Resolving Conflicts of Interest
Several ethics provisions concern conflicting financial interests and the requirement that employees act impartially. In particular, a criminal conflict of interest statute, 18 U.S.C. § 208, requires an employee to be disqualified ("recused") from a particular matter if it would have a direct and predictable effect on the employee's own financial interests or on certain financial interests that are treated as the employee's own, such as those of the employee's spouse or a prospective employer.
There are a number of ways to deal with a financial conflict of interest under 18 U.S.C. § 208:
- An exemption may apply. OGE has exempted financial interests which are too remote or too inconsequential to affect the integrity of an employee's service to the Government. For example, an exemption permits an employee to participate in a matter even though it would affect the financial interests of a company in which the employee owns a small amount of stock. An employee does not have to be authorized to use an exemption – the employee can simply rely on it if it applies. The exemptions are published in Subpart B of 5 C.F.R. part 2640. (Note: A special Government employee who is serving on an advisory committee may rely on special exemptions.)
- The employee may be recused from the matter. If an exemption does not remedy a potential conflict of interest, the agency may decide that it can permit the employee to be recused from the matter. Recusal is often the appropriate remedy, unless the financial interest is determined to pose a "substantial conflict" because the work cannot be readily reassigned or because it is central or critical to the performance of the employee's Government duties.
- The employee may divest the conflicting property. If an employee's financial interest poses a "substantial conflict," an employee may be directed to divest (sell) the stock or other conflicting property. Section 1043 of the Internal Revenue Code and Subpart J of 5 C.F.R. part 2634 may permit a person to defer capital gains taxes on property that must be sold to comply with conflict of interest requirements. To defer the gains, the person must obtain a certificate of divestiture from OGE before selling the property and must reinvest the proceeds into permitted property.
- An authorized official may grant an individual waiver to the employee. In general, an agency will consider granting a waiver only if an exemption does not remedy the conflict of interest and neither recusal nor divestiture are reasonable options. For example, recusal may not be a reasonable option if the work cannot be readily assigned to another employee, and divestiture may not be a reasonable option if the conflicting property is in a trust or limited partnership. OGE has published guidance concerning waivers in Subpart C of 5 C.F.R. part 2640. (Note: If the employee is a special Government employee who is serving on an advisory committee, the agency can use special waiver provisions.)

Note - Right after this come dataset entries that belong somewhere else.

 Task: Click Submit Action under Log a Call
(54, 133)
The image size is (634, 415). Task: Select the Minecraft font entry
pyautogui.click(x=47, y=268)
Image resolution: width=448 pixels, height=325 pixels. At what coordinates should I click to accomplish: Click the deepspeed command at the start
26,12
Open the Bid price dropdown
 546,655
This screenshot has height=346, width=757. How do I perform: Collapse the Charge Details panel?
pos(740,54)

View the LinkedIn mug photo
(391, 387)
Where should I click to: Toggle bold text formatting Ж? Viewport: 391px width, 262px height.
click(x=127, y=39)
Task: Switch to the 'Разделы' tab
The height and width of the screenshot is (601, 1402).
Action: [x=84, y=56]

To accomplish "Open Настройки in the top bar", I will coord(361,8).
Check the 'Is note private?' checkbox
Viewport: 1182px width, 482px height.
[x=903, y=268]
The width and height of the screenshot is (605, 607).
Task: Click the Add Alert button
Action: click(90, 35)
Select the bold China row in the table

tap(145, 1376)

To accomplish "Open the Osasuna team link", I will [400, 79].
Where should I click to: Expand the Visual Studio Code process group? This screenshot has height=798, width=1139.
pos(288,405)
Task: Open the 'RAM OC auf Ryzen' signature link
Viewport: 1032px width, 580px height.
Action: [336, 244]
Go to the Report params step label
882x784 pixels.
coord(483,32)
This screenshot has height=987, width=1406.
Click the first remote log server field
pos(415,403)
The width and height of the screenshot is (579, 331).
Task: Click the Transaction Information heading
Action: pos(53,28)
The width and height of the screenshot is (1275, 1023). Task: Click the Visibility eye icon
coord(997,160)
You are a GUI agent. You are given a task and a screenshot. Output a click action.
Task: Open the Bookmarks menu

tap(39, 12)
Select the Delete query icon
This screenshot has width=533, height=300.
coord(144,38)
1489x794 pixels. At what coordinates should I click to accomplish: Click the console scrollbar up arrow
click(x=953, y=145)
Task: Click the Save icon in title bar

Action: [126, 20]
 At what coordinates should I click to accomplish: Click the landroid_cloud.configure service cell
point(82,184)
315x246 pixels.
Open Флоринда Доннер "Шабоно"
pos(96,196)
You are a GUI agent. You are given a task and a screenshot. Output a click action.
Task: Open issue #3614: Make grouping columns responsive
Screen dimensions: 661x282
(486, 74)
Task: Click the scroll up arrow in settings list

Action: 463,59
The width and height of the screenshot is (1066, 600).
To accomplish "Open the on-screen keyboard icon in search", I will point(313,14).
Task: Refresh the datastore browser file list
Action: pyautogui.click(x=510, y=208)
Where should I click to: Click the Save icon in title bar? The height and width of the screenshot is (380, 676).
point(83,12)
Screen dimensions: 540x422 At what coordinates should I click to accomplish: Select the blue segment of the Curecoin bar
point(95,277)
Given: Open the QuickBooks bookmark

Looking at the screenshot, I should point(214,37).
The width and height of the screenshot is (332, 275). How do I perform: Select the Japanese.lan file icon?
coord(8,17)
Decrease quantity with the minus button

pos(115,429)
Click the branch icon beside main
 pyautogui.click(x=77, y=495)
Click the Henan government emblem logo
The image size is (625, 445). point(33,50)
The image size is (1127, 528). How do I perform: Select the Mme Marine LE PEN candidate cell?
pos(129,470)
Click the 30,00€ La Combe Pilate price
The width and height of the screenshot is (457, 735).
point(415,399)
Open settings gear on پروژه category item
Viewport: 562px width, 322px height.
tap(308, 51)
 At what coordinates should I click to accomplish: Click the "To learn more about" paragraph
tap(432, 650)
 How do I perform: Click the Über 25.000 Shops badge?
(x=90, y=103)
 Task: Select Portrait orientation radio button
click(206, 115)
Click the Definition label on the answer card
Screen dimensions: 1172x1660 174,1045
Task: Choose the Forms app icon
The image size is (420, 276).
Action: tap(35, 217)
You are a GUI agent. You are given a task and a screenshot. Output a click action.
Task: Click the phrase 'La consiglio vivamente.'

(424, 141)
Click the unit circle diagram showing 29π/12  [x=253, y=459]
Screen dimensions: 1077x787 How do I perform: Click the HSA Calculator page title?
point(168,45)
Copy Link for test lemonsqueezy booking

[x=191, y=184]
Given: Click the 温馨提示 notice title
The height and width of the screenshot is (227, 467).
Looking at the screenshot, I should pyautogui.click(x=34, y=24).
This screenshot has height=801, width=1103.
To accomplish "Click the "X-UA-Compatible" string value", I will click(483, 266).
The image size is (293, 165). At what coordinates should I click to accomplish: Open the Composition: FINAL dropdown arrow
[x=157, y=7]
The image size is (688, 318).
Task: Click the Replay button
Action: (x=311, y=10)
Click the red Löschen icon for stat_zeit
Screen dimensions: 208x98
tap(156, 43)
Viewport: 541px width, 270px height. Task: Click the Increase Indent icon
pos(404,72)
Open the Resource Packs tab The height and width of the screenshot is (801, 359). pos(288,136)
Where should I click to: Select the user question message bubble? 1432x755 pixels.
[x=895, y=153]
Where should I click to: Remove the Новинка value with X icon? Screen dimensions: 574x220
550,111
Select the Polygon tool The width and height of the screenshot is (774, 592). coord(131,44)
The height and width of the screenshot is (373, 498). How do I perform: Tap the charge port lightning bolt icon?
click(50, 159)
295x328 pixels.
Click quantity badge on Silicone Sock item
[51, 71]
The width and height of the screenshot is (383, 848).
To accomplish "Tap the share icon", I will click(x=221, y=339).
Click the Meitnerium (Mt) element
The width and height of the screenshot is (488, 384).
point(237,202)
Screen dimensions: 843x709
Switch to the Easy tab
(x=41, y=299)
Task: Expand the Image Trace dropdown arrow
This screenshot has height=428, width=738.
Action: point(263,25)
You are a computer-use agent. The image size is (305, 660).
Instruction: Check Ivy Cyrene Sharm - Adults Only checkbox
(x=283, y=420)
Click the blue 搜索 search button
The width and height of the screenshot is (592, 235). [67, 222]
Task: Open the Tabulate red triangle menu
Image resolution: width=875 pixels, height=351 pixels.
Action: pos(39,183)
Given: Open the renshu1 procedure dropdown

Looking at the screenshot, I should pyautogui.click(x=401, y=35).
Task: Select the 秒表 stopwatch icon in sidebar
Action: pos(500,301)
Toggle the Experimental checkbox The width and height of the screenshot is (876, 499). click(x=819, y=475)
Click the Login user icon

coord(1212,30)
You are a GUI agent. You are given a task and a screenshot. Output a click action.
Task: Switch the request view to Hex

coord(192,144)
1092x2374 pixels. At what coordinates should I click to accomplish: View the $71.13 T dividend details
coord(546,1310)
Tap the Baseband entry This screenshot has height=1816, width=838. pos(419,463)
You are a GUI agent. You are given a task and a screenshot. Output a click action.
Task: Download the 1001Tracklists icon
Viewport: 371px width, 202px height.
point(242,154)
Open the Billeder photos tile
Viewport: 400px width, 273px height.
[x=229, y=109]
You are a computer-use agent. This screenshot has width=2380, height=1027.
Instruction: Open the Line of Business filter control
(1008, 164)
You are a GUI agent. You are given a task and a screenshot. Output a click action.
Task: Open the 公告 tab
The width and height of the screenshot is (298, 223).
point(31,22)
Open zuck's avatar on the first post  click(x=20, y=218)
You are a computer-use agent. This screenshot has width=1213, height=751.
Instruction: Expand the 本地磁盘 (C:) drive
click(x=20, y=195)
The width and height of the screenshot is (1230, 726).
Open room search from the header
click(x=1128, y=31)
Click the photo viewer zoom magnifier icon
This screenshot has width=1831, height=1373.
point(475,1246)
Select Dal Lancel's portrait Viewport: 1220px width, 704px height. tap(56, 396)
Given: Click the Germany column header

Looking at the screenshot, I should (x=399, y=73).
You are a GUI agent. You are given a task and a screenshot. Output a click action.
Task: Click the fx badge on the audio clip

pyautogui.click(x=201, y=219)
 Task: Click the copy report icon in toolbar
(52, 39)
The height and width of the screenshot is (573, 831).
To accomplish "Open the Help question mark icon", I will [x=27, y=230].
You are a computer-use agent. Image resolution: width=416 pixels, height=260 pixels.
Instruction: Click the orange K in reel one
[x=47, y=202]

- The employee may establish a qualified trust. Qualified trusts are rare. A trust must be certified by OGE and meet other requirements set forth in Subpart D of 5 C.F.R. part 2634, including the requirement that the employee turn over management of the trust assets to a trustee who is approved by OGE. There are two types of qualified trusts:
- Qualified Blind Trust. An employee may place most types of assets into a blind trust portfolio. These initial assets continue to pose a conflict of interest until they have been sold or reduced to a value of less than $1,000. Any new assets purchased by the independent trustee may not be disclosed to the employee and therefore will not present a conflict of interest.
- Qualified Diversified Trust. An employee can place only readily marketable securities in the trust portfolio and the portfolio must meet certain diversification standards. The initial assets of a diversified trust are not considered to pose a conflict of interest because the portfolio is so diversified that an official action taken by the employee would not have a direct and predictable effect on the value of the portfolio.
The information on this page is not a substitute for individual advice. Agency ethics officials should be consulted about specific situations.